== 节选

回到上面JobGenerator中的processEvent 
1. clearCheckpoint:清除缓存数据。

/** Clear DStream checkpoint data for the given `time`. */

private def clearCheckpointData(time: Time) {

  ssc.graph.clearCheckpointData(time)

 

  // All the checkpoint information about which batches have been processed, etc have

  // been saved to checkpoints, so its safe to delete block metadata and data WAL files

  val maxRememberDuration = graph.getMaxInputStreamRememberDuration()

  jobScheduler.receiverTracker.cleanupOldBlocksAndBatches(time - maxRememberDuration)

  jobScheduler.inputInfoTracker.cleanup(time - maxRememberDuration)

  markBatchFullyProcessed(time)

}

2.  clearCheckpointData:

def clearCheckpointData(time: Time) {

  logInfo("Clearing checkpoint data for time " + time)

  this.synchronized {

    outputStreams.foreach(_.clearCheckpointData(time))

  }

  logInfo("Cleared checkpoint data for time " + time)

}

3.  ClearCheckpointData: 和清除元数据信息一样,还是清除DStream依赖的缓存数据。

private[streaming] def clearCheckpointData(time: Time) {

  logDebug("Clearing checkpoint data")

  checkpointData.cleanup(time)

  dependencies.foreach(_.clearCheckpointData(time))

  logDebug("Cleared checkpoint data")

}

4.  DStreamCheckpointData:清除缓存的数据

/**

 * Cleanup old checkpoint data. This gets called after a checkpoint of `time` has been

 * written to the checkpoint directory.

 */

def cleanup(time: Time) {

  // Get the time of the oldest checkpointed RDD that was written as part of the

  // checkpoint of `time`

  timeToOldestCheckpointFileTime.remove(time) match {

    case Some(lastCheckpointFileTime) =>

      // Find all the checkpointed RDDs (i.e. files) that are older than `lastCheckpointFileTime`

      // This is because checkpointed RDDs older than this are not going to be needed

      // even after master fails, as the checkpoint data of `time` does not refer to those files

      val filesToDelete = timeToCheckpointFile.filter(_._1 < lastCheckpointFileTime)

====

练习内容:
**A.** 请根据节选回答以下问题：
(i) 第1步的 clearCheckpointData 方法中，第一行调用的是什么？
(ii) 第2步中，synchronized 代码块内对哪个集合逐一调用 clearCheckpointData？
(iii) 按第4步的注释，cleanup 方法在什么时候被调用？
**B.** 判断以下说法是否与节选相符，回答“是”或“否”，并逐字引用节选中作为依据的原文。
(i) 第3步的 clearCheckpointData 用 logInfo 记录日志。
(ii) 第1步中，清理旧块和批次时传入的时间是 time 减去 maxRememberDuration。
(iii) 第4步中，要删除的是时间早于 lastCheckpointFileTime 的检查点文件。
**C.** 列出节选代码中传给 logInfo 或 logDebug 的全部字符串字面量。
下列记录在本练习中不起任何作用。

== 记录信息

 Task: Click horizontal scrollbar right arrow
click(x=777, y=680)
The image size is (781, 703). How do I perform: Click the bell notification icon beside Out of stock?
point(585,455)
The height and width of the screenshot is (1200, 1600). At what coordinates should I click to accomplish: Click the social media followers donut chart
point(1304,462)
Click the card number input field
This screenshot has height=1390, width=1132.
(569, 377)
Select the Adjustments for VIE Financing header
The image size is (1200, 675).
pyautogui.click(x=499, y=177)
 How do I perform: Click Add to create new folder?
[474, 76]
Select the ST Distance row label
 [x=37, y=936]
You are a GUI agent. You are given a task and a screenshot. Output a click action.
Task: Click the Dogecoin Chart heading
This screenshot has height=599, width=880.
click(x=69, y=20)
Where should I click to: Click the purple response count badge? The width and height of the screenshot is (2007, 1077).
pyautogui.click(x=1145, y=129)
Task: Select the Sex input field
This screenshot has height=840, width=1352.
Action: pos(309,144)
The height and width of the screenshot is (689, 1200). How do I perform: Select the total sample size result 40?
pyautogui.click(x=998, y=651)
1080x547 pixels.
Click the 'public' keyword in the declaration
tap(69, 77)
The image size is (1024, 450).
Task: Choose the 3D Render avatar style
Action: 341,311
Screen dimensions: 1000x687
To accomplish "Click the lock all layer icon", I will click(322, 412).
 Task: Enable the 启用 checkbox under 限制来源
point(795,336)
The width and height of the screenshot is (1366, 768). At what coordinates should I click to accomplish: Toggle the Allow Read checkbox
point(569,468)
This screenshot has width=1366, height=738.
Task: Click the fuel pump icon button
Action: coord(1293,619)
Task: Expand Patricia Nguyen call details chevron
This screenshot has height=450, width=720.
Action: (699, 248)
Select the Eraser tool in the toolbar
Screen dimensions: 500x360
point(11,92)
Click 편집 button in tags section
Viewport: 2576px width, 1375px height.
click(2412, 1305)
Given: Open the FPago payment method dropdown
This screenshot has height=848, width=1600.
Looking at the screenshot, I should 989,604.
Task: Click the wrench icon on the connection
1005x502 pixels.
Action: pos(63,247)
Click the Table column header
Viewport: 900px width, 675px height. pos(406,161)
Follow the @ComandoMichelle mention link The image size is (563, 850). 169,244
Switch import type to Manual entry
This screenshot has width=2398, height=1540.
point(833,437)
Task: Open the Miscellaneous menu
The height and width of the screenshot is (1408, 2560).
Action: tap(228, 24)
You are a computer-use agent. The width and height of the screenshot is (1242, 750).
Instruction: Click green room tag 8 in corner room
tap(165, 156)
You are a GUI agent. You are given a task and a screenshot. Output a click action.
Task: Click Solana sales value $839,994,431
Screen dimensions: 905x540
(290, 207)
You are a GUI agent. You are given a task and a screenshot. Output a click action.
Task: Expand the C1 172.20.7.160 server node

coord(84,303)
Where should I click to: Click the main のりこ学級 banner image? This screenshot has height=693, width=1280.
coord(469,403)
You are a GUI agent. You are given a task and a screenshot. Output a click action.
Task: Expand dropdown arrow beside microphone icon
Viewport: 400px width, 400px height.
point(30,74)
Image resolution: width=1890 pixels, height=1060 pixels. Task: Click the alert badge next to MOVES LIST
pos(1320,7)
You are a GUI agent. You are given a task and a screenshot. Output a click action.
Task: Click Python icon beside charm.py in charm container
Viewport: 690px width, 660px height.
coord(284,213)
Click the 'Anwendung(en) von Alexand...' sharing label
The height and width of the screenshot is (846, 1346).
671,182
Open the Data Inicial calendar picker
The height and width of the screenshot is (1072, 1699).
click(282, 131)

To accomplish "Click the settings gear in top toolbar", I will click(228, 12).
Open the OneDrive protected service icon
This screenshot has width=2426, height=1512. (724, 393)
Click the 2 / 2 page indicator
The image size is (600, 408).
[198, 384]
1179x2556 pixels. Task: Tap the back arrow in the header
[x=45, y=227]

====

逐题解答:
**A.**
(i) ssc.graph.clearCheckpointData(time)
(ii) outputStreams
(iii) 在 `time` 的检查点写入检查点目录之后。

**B.**
(i) 否。“logDebug("Clearing checkpoint data")”
(ii) 是。“jobScheduler.receiverTracker.cleanupOldBlocksAndBatches(time - maxRememberDuration)”
(iii) 是。“val filesToDelete = timeToCheckpointFile.filter(_._1 < lastCheckpointFileTime)”

**C.**
"Clearing checkpoint data for time "
"Cleared checkpoint data for time "
"Clearing checkpoint data"
"Cleared checkpoint data"